Since the shocking news first broke in 1876 of the Seventh Cavalry’s disastrous defeat at the Little Big Horn, fascination with the battle—and with Lieutenant George Armstrong Custer—has never ceased. Widespread interest in the subject has spawned a vast outpouring of literature, which only increases with time. This two-volume bibliography of Custer literature is the first to be published in some twenty-five years and the most complete ever assembled. Drawing on years of research, Michael O’Keefe has compiled entries for roughly 3,000 books and 7,000 articles and pamphlets.
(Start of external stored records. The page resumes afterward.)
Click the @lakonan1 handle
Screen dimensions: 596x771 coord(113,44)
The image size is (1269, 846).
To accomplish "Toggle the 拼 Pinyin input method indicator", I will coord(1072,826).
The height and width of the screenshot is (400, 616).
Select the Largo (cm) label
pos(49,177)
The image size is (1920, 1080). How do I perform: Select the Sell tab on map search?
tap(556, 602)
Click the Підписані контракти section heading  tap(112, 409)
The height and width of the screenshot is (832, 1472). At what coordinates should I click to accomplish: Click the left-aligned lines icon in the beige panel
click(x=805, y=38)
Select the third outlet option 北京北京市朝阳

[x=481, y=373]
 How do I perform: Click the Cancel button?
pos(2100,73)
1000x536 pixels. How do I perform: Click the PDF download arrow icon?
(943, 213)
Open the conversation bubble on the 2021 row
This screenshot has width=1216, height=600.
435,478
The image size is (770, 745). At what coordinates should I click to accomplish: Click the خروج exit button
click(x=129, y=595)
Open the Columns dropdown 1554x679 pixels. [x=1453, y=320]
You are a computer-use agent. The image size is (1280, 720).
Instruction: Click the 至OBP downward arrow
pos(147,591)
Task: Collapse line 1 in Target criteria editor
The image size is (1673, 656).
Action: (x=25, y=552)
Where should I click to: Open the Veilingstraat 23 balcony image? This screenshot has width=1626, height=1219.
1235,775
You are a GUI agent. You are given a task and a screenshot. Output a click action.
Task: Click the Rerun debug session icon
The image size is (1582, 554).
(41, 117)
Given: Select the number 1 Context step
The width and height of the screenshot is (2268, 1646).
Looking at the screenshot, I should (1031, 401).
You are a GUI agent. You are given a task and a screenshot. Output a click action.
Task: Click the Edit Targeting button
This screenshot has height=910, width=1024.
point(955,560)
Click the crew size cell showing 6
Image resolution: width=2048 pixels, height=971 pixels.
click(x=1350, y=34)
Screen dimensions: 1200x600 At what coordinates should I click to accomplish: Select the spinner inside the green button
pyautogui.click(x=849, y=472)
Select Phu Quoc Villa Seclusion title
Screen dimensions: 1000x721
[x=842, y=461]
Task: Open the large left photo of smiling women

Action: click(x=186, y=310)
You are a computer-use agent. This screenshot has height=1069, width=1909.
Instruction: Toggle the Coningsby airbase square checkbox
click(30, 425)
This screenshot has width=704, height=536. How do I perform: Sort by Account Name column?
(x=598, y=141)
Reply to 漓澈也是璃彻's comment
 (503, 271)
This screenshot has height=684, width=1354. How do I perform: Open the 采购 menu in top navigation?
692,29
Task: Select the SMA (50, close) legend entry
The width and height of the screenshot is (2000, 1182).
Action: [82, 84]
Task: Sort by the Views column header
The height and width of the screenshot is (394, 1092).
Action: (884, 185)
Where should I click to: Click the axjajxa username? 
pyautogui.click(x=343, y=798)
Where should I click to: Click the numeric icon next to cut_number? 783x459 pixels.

Covering both nonfiction and fiction (but not juvenile literature), the bibliography focuses on events beginning with Custer’s tenure at West Point during the 1850s and ending with the massacre at Wounded Knee in 1890. Included within this span are Custer’s experiences in the Civil War and in Texas, the 1873 Yellowstone and 1874 Black Hills expeditions, the Great Sioux War of 1876–77, and the Seventh Cavalry’s pursuit of the Nez Perces in 1877. The literature on Custer, the Battle of the Little Big Horn, and the Seventh Cavalry touches the entire American saga of exploration, conflict, and settlement in the West, including virtually all Plains Indian tribes, the frontier army, railroading, mining, and trading. Hence this bibliography will be a valuable resource for a broad audience of historians, librarians, collectors, and Custer enthusiasts.